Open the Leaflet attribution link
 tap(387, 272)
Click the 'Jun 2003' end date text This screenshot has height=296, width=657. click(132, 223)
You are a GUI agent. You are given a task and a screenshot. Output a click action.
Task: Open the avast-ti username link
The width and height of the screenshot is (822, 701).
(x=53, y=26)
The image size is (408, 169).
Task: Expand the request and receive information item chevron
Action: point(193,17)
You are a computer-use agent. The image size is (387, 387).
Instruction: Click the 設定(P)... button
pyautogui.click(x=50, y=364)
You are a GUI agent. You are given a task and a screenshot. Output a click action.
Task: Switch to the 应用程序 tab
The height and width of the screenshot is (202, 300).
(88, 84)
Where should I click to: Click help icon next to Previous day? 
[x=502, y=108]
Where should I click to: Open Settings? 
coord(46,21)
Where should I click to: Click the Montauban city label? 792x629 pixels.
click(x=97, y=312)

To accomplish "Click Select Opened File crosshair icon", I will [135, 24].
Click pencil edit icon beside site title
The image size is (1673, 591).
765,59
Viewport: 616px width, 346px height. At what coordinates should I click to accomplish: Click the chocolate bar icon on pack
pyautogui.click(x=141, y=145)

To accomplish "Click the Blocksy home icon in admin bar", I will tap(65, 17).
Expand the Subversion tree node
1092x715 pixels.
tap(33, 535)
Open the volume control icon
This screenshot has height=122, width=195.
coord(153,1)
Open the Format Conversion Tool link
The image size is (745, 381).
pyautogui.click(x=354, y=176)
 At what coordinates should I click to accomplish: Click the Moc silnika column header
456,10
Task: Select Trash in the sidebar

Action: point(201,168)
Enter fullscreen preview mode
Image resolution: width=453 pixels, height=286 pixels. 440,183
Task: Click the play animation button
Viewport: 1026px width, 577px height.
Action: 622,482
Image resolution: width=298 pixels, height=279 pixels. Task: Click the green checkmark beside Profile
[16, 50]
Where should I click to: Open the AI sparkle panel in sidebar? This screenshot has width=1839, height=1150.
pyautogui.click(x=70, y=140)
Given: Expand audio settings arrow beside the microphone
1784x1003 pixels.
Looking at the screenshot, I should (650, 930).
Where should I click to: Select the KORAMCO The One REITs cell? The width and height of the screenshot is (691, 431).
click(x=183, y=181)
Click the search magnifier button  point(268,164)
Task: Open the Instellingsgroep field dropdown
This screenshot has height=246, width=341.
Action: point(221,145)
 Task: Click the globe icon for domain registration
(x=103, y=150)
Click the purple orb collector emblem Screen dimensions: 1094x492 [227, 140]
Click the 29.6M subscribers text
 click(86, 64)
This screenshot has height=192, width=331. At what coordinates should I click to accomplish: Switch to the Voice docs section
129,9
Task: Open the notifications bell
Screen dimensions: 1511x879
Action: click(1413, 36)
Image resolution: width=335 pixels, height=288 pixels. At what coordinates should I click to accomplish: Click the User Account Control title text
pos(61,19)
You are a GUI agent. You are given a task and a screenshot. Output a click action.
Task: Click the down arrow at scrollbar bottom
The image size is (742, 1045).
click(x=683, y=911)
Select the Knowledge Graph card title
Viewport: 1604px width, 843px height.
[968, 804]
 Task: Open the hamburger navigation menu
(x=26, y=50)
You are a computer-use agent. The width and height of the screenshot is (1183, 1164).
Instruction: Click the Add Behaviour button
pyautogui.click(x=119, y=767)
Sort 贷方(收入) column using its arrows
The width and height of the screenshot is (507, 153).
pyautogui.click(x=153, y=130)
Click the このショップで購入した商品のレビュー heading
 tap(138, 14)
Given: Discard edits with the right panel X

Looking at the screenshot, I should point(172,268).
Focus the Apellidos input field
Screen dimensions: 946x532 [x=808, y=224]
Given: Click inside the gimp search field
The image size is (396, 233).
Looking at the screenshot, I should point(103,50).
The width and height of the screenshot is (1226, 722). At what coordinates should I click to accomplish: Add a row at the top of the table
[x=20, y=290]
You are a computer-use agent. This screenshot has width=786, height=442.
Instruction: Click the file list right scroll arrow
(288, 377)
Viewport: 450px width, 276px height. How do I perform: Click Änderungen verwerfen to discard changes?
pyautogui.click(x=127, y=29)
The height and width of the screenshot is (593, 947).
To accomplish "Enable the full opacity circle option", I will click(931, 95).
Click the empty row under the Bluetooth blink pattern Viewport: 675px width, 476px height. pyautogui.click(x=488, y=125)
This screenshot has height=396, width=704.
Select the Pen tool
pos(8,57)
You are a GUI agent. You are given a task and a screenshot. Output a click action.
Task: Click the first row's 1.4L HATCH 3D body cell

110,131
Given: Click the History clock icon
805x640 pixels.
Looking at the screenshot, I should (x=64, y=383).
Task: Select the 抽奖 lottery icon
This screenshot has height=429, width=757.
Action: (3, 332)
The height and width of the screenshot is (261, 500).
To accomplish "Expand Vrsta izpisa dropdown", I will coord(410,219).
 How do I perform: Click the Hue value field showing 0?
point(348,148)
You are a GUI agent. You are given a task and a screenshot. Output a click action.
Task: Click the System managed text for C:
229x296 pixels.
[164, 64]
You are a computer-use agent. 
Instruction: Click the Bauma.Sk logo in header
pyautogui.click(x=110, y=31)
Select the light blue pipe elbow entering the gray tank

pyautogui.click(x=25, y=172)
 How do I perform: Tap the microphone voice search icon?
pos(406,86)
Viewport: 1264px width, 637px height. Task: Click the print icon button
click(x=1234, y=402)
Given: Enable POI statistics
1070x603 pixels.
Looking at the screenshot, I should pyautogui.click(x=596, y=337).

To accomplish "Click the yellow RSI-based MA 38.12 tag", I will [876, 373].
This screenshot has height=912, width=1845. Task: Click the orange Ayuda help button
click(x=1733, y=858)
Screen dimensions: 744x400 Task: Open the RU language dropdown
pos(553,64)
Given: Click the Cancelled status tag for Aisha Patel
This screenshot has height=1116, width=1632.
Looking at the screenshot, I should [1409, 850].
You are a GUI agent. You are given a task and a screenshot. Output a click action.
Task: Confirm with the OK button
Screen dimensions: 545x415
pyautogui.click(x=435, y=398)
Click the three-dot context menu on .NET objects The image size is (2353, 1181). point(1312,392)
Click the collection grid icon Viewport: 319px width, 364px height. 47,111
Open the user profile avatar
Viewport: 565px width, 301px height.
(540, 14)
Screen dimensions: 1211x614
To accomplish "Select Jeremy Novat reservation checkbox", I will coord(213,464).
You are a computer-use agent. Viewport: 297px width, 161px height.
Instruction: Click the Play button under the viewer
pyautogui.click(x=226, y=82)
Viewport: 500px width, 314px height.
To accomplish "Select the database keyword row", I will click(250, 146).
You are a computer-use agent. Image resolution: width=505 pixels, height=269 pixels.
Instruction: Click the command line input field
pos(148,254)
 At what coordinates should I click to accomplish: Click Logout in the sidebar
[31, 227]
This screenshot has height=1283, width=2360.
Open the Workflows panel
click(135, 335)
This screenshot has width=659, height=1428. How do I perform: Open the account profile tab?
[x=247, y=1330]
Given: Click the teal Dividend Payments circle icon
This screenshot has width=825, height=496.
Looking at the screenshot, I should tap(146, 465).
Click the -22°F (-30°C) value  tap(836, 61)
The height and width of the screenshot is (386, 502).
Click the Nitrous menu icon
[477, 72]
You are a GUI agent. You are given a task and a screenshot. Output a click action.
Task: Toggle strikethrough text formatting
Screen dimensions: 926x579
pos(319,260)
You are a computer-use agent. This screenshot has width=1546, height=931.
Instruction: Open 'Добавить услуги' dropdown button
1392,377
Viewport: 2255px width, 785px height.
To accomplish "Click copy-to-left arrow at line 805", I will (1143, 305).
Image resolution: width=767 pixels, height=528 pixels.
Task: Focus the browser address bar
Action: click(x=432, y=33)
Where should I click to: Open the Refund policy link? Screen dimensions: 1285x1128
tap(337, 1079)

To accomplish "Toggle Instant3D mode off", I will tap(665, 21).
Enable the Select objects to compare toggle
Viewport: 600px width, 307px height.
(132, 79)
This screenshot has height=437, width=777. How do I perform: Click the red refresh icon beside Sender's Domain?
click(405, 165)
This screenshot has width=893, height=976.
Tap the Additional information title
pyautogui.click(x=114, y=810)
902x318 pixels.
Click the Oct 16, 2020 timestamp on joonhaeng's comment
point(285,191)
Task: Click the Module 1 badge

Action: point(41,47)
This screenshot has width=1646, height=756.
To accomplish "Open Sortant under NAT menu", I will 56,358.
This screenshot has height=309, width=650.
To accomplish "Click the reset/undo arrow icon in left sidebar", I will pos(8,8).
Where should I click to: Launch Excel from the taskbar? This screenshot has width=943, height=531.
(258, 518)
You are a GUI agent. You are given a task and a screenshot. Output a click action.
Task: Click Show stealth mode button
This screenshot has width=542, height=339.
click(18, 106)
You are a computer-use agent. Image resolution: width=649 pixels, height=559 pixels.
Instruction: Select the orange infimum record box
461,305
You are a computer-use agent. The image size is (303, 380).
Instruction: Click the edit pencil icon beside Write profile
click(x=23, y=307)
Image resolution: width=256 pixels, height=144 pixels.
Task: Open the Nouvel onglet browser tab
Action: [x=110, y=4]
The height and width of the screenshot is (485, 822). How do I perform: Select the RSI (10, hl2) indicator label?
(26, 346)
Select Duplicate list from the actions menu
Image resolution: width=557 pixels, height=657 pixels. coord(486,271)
---
Can you reproduce the material starting with the line with "How do I perform: Tap" and going on through the line with "Looking at the screenshot, I should [1409, 850].", changing "icon" to "symbol" and leaving everything else as it is?

 How do I perform: Tap the microphone voice search symbol?
pos(406,86)
Viewport: 1264px width, 637px height. Task: Click the print symbol button
click(x=1234, y=402)
Given: Enable POI statistics
1070x603 pixels.
Looking at the screenshot, I should pyautogui.click(x=596, y=337).

To accomplish "Click the yellow RSI-based MA 38.12 tag", I will [876, 373].
This screenshot has height=912, width=1845. Task: Click the orange Ayuda help button
click(x=1733, y=858)
Screen dimensions: 744x400 Task: Open the RU language dropdown
pos(553,64)
Given: Click the Cancelled status tag for Aisha Patel
This screenshot has height=1116, width=1632.
Looking at the screenshot, I should [1409, 850].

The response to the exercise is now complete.